# Issue with Bolt Setup



## sauerwald (Oct 21, 2009)

I recently purchased a BOLT VOX 1TB. My current system at home has Comcast for both internet and cable TV - I distribute internet through the house with MOCA and have a TIVO Roamio OTA in the basement, and a TIVO HD in the living-room - all that works fine. I bought the BOLT to replace the TIVO HD. I want to connect the BOLT to the system with the MOCA network, so I should just need to connect the MOCA cable and power to the BOLT, and HDMI to the TV. When I go through the guided setup, it Gets to the page 'Getting Setup Info' where it completes Preparing, Connecting, Getting Info, Disconnecting, and Loading Info. When it gets to the Verifying step, it fails and gives a message (Could not verify info), and going to the next page it says 'Connection Problem', and has an error code S308 - and a phone number to call. I called the number where the person walked me through the setup until I got to the same place - I was then put on hold for a while, and when she came back she said that this was a known problem, and they would send me an e-mail with a fix in 7-10 business days - which sounded like they were just kicking the can down the road.

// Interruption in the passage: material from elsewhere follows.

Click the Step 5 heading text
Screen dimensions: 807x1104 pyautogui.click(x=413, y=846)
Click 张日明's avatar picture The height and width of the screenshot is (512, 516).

Does anybody here know what the S308 code means?


----------



## JoeKustra (Dec 7, 2012)

sauerwald said:


> Does anybody here know what the S308 code means?


Can't complete guided setup (S308)

But there is Google too.

I hear a can being kicked also.


----------



## krkaufman (Nov 25, 2003)

Have you tried temporarily moving the new BOLT to a location where you could connect it via Ethernet, just to see if it helps get through the initial setup? (Audio not required.)

(p.s. Or even a wireless connection, for that matter.)


----------



## sauerwald (Oct 21, 2009)

Yes KrKaufman - I've tried both a hard ethernet connection and WiFi - in both cases it gives me the same error, in the same place. I would think that if I had a connection issue, it would have not have completed the 'Getting setup Info' tasks.

I've found some of the TIVO error codes with Google, but not the S308 one... Many of the S series codes seem to relate to issues with the account, so I am wondering if Tivo just hasn't activated the box.


----------



## JoeKustra (Dec 7, 2012)

sauerwald said:


> I've found some of the TIVO error codes with Google, but not the S308 one... Many of the S series codes seem to relate to issues with the account, so I am wondering if Tivo just hasn't activated the box.


As for activation, check www.tivo.com for the status.

I found a lot of answers to "TiVo S308", but most were not helpful.


----------



## sauerwald (Oct 21, 2009)

It seems to have been an issue with activation. I bought the BOLT from TIVO, along with lifetime service. 
The website had that device listed as being active, but when I called TIVO support and asked them if they could confirm that it was active, they came back and told me to try setup again, and this time it worked.

I wish TIVO would publish a list of their error codes and what they mean.


----------



## JoeKustra (Dec 7, 2012)

sauerwald said:


> I wish TIVO would publish a list of their error codes and what they mean.


Me too. Tell TiVo, I did -> http://advisors.tivo.com/wix/5/p2272893819.aspx


----------